* Start Records to use *

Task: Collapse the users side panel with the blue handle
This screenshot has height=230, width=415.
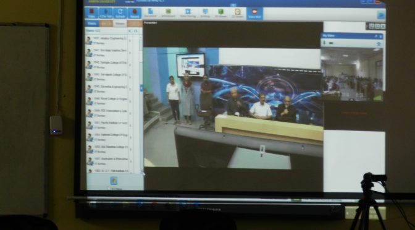Action: 141,88
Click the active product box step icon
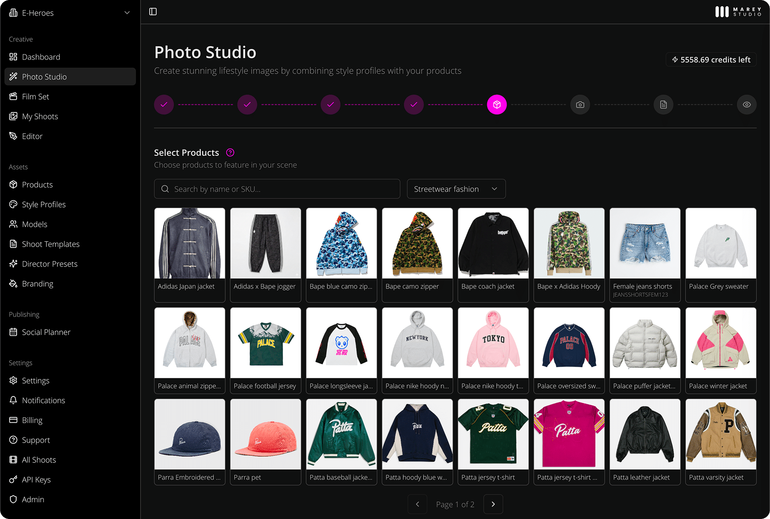Image resolution: width=770 pixels, height=519 pixels. (497, 104)
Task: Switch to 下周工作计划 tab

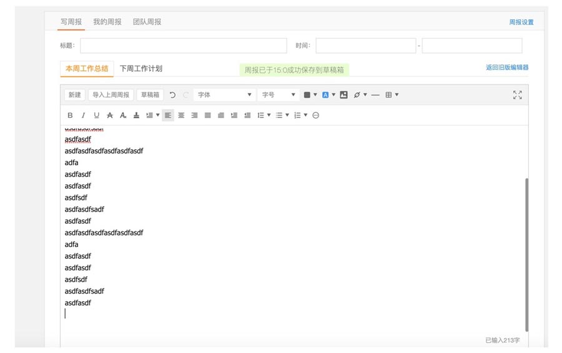Action: (x=141, y=69)
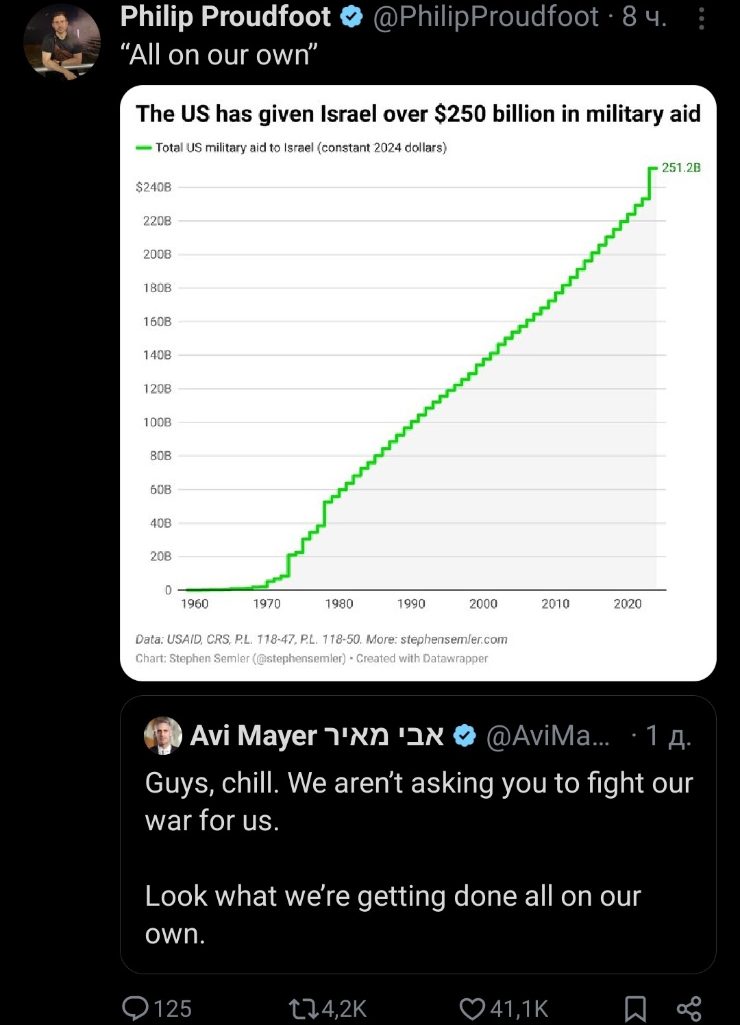The width and height of the screenshot is (740, 1025).
Task: Open the military aid chart image
Action: (x=418, y=383)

* End Records to use *

● Goal:
Please reproduce the data starting at the line that contains "Click the active product box step icon" and continuing through the end of the data, substituting "panel" for "tab" and changing nothing else. Omit the pictures from your answer.

● Expected answer:
Click the active product box step icon
Image resolution: width=770 pixels, height=519 pixels. (497, 104)
Task: Switch to 下周工作计划 panel

Action: (x=141, y=69)
The width and height of the screenshot is (740, 1025).
Task: Open the military aid chart image
Action: (x=418, y=383)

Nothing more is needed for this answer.